Excerpt to read:
** BEGIN **

In [None]:
#Dear Teammates this are some of the concepts you need to understand, also I have used comment alongside the code so that you can understand whats happening 

# Text preprocessing in NLP is like preparing raw text data so that it's easier for a computer to understand and analyze. It involves doing things like:

#     Lowercasing: Making all letters lowercase so that "hello" and "Hello" are treated the same.

#     Tokenization: Breaking down sentences into individual words or "tokens."

#     Removing Punctuation and Special Characters: Getting rid of unnecessary symbols like commas or exclamation marks.

#     Removing Stopwords: Removing common words (like "the" or "and") that don't add much meaning.

#     Stemming and Lemmatization: Simplifying words to their basic form (like turning "running" into "run").

In [12]:
#importing necessary libraries
import numpy as np
import pandas as pd
import string

In [None]:
#using natural language toolkit for various use later in the preprocessing part
import nltk
nltk.download('punkt')
nltk.download('stopwords')


In [35]:
from nltk.corpus import stopwords
from nltk import word_tokenize

In [2]:
df = pd.read_csv("fake reviews dataset.csv")

** END **

Records shown:
** BEGIN **

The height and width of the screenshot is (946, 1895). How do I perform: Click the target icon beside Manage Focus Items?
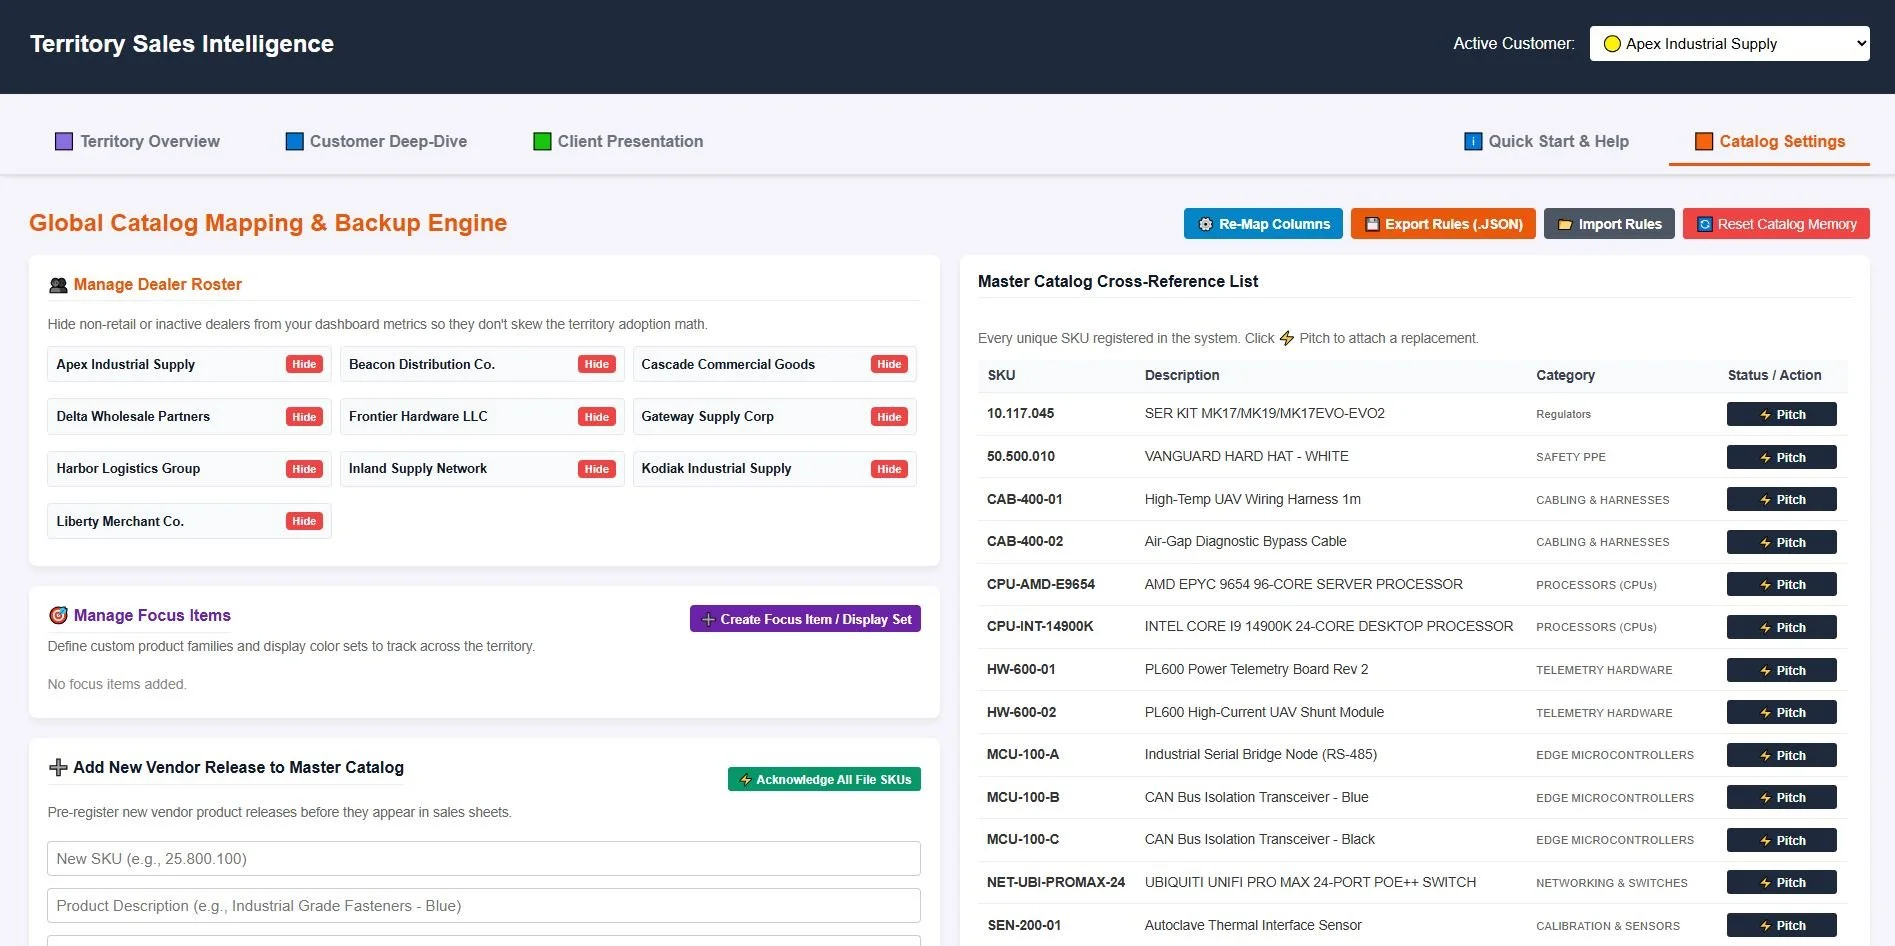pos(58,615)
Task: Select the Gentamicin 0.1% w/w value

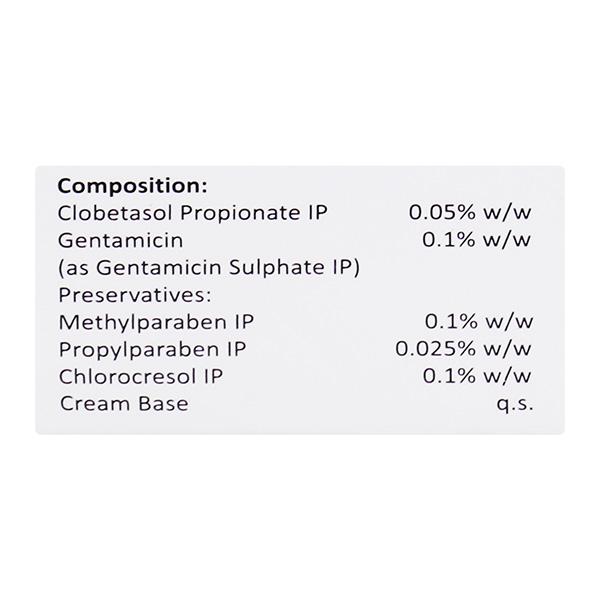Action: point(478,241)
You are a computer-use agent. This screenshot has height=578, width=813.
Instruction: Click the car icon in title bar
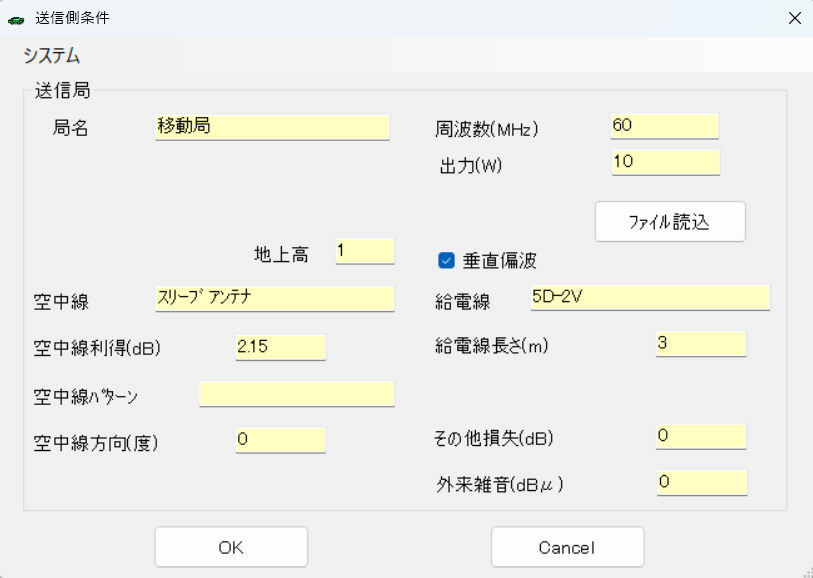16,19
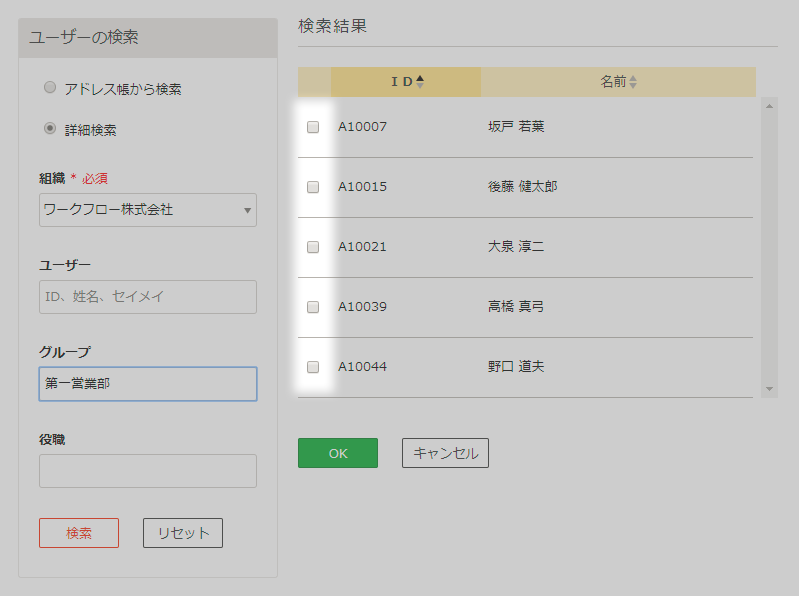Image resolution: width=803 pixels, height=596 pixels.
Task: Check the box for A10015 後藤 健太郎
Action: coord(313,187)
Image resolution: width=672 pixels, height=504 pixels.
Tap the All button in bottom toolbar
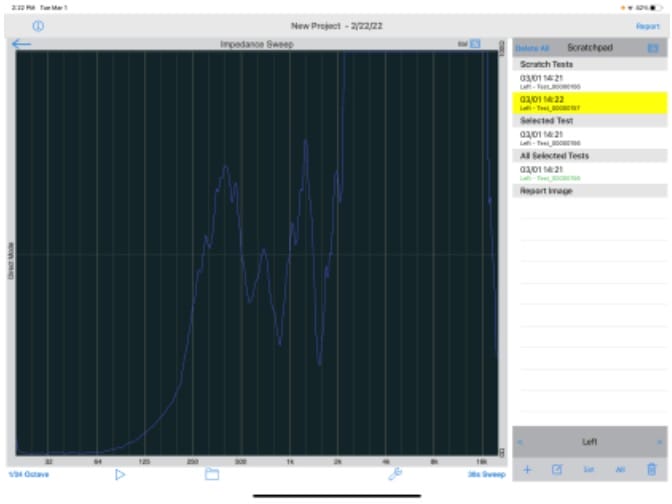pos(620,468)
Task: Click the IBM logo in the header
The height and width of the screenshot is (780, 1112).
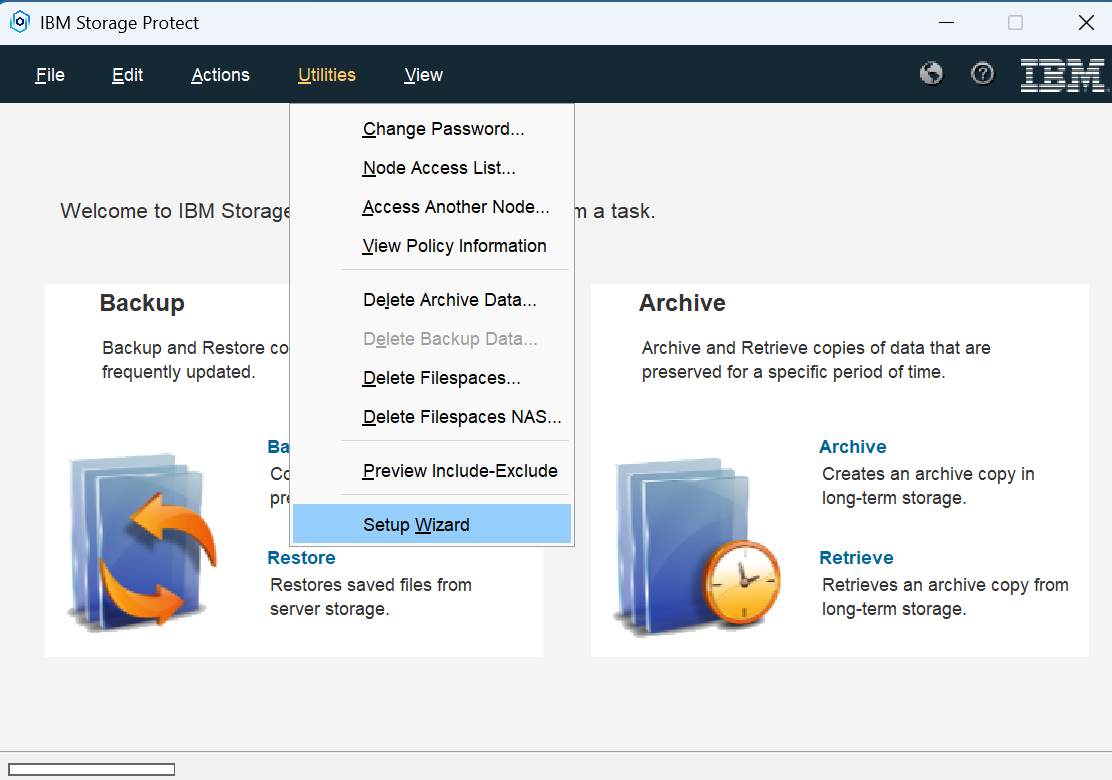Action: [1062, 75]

** END **
** BEGIN **

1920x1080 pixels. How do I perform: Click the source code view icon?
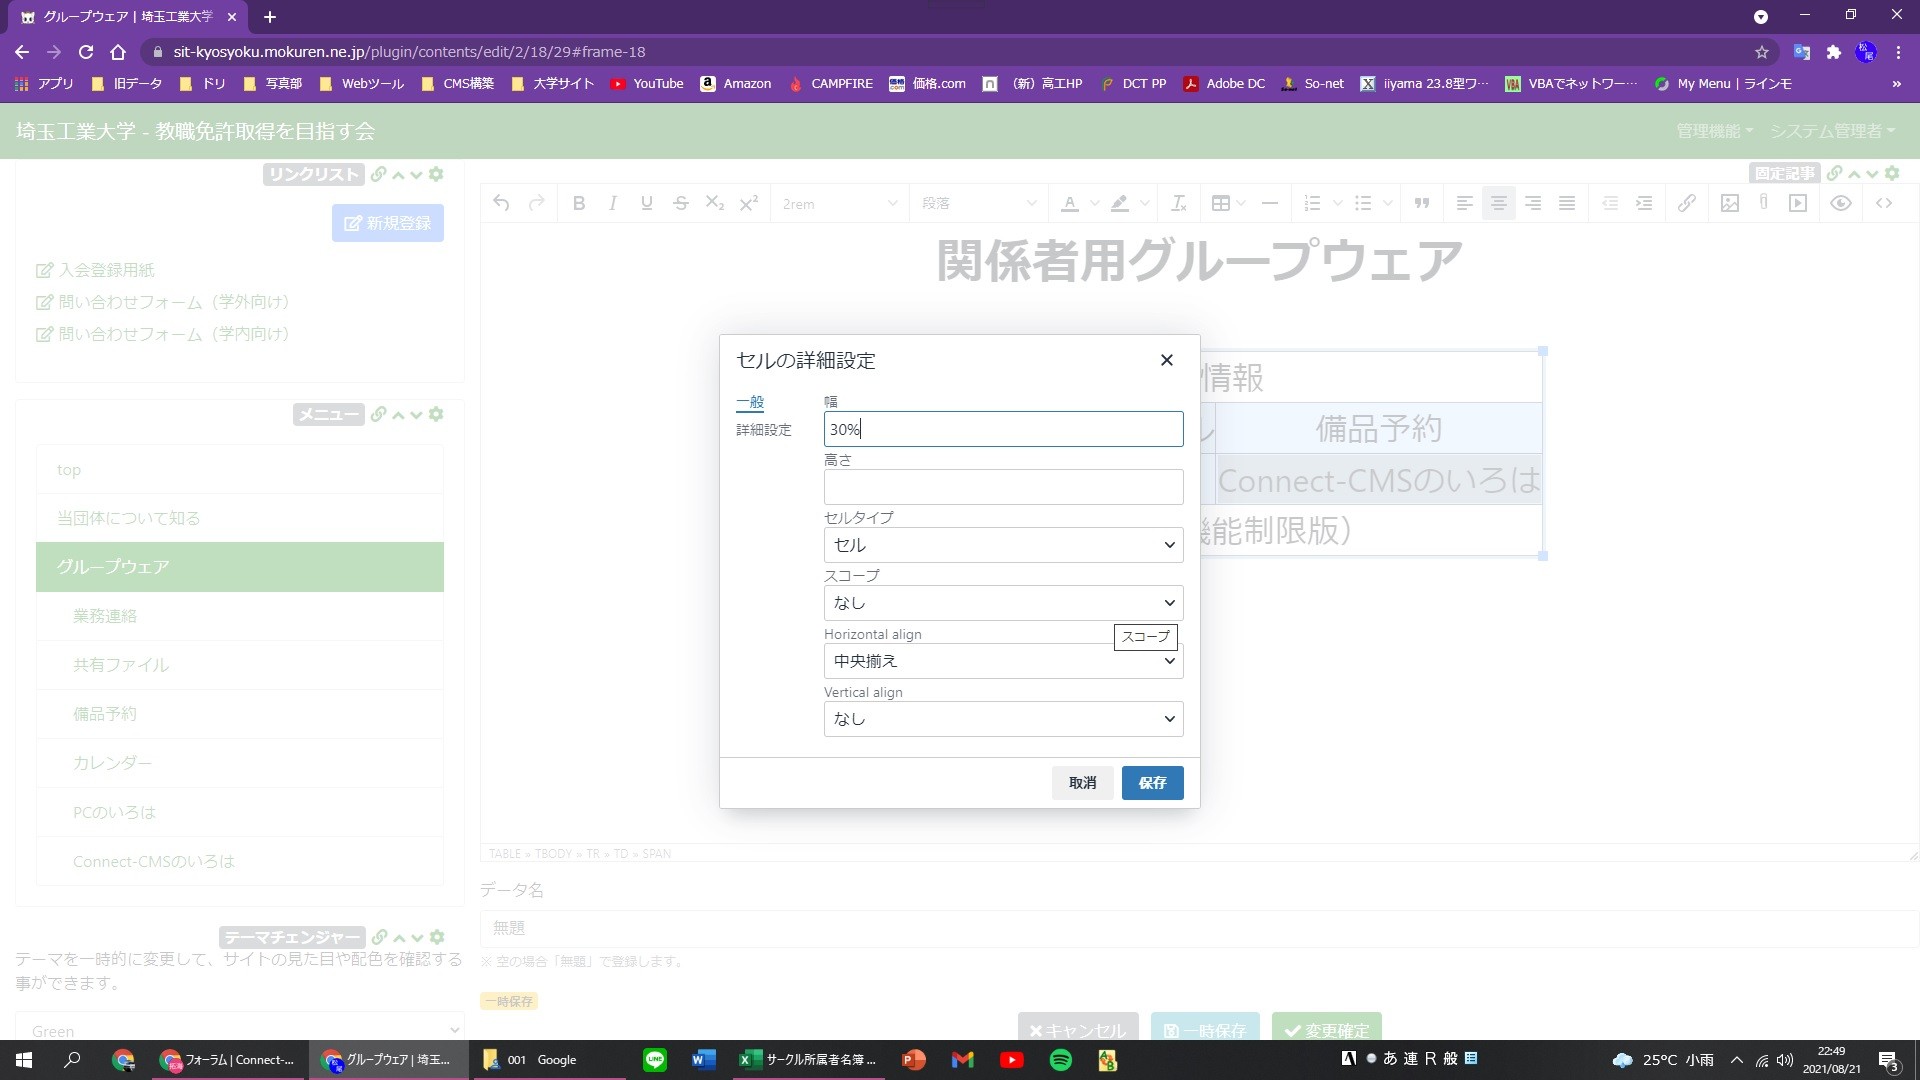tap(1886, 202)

** END **

Problems to solve:
1. Translate this sentence from the notebook on text preprocessing into Spanish: "Text preprocessing in NLP is like preparing raw text data so that it's easier for a computer to understand and analyze."
2. Update the entries starting at the line containing "Task: Select the Gentamicin 0.1% w/w value" and ending at the line containing "Action: coord(313,187)". Replace "car icon" with "truck icon", change nothing else, and leave out the pictures.

Exercise results:
1. El preprocesamiento de texto en PLN es como preparar datos de texto sin procesar para que a una computadora le resulte más fácil entenderlos y analizarlos.

2.
Task: Select the Gentamicin 0.1% w/w value

Action: point(478,241)
You are a computer-use agent. This screenshot has height=578, width=813.
Instruction: Click the truck icon in title bar
16,19
Image resolution: width=803 pixels, height=596 pixels.
Task: Check the box for A10015 後藤 健太郎
Action: coord(313,187)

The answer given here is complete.